Author whose son died 14 years ago has words of hope for those who have lost loved ones
Few would argue that there's any loss more painful than the death of a child, and those who would argue would undoubtedly be wrong. So if anyone might have some words of wisdom about grief worth listening to, it's a mother who has lost one of her own children.
Author Clare Mackintosh is one of those mothers, and she offered some words of hope on Twitter—promises about what the future holds for those deep in new grief—and her post has resonated with people who have recently lost loved ones around the world.
Mackintosh wrote:
"My son died fourteen years ago today. If you're struggling with the loss of a loved one, I have some promises for you.
I promise this will not always be the first thing you think about in the morning.
I promise you won't always lie awake at night, sobbing until you can't breathe.
I promise you will not always feel that hard lump in your throat, like grief is a rock that cannot be moved. It can.
I promise those waves of grief that knock you off your feet will become smaller, less violent. You will be able to stand and let them wash around you, not over you.
I promise walking won't always feel like you're dragging your legs through treacle; breathing won't always be something you have to remember to do. You will do both these things effortlessly again.
I promise you won't always be winded by someone else's happiness - their social media updates and photographs. You will smile and feel glad that they have something so special, and that you once had it too.
I promise you will be able to say their name without crying. That you will share a memory and feel wistful; sad, but not broken.
I promise you will not always have to take the day off work on anniversaries, because you are unable to function. You will find something special to mark it, or you will treat it like any other day, and either is okay.
I promise it won't always hurt like this.
Fourteen years ago a woman made me these promises, and I didn't believe her. I sobbed silently as she told me how the years had healed her, and I thought she was wrong. My grief was different.

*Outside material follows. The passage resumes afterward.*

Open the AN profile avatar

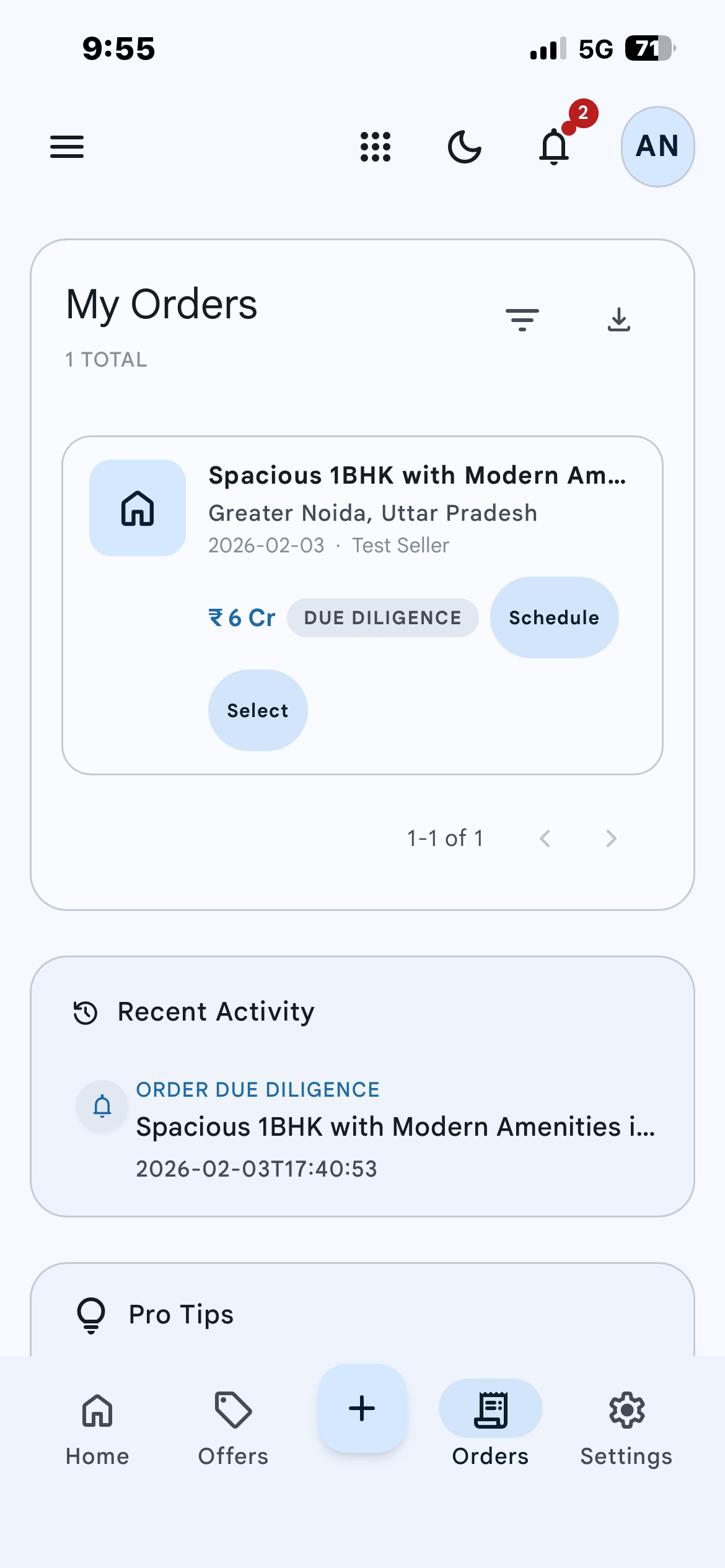coord(657,147)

You'll think I'm wrong too, but in fourteen years' time - or twelve, or five, or nine... - you will realise the rock of grief in your throat has washed away, and you will make these promises to someone else.
Until then, be gentle on yourself. Grief can't be rushed, and this is a particularly hard year in which to suffer a loss. Much love to you. ❤️"

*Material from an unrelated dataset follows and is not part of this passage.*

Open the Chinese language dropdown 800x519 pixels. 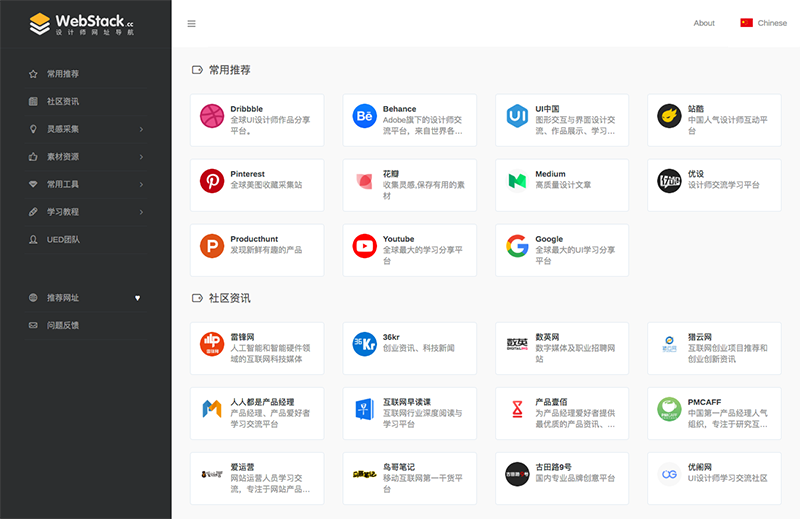pyautogui.click(x=764, y=23)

People flooded the post with messages of gratitude, and some people who are also farther down the road of grief offered some advice of their own.

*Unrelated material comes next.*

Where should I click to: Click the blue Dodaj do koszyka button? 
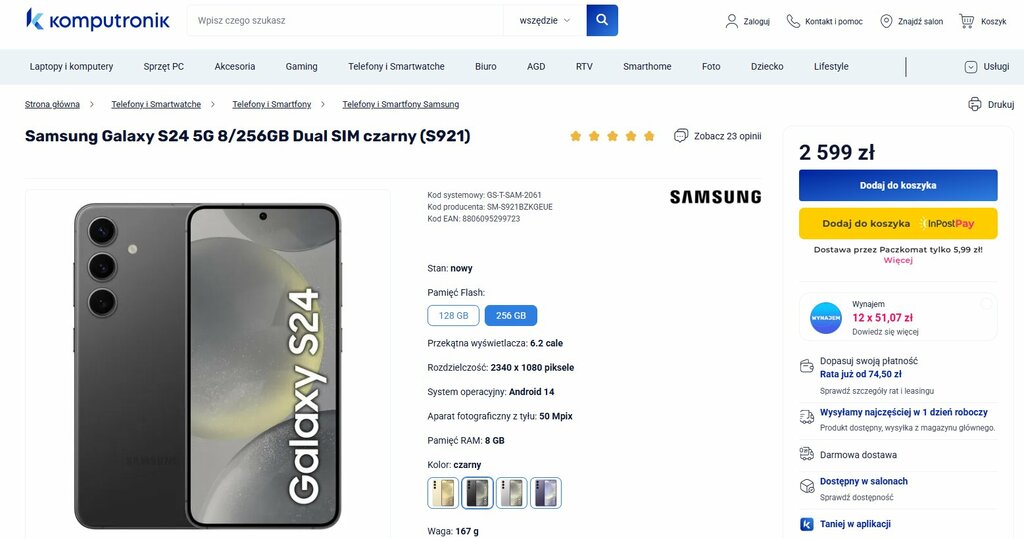click(898, 186)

There are hundreds of responses to the thread from people who shared their own experiences, and they are all worth reading. While everyone handles grief differently and in their own time, so many people described how their grief changed over time—or how they changed and grew around it—and their stories offer hope and insight to those who are wading through new, raw grief.
One of the most beautiful things about being human is that no matter what happens, there are always other people who have been where we are, felt what we're feeling, and experienced what we're experiencing. And one of the blessings of modern life is that it's easier than ever to find those people when we need them the most, to help us know that we're not alone and to reassure us that we won't be exactly where we are, feeling exactly what we're feeling, forever.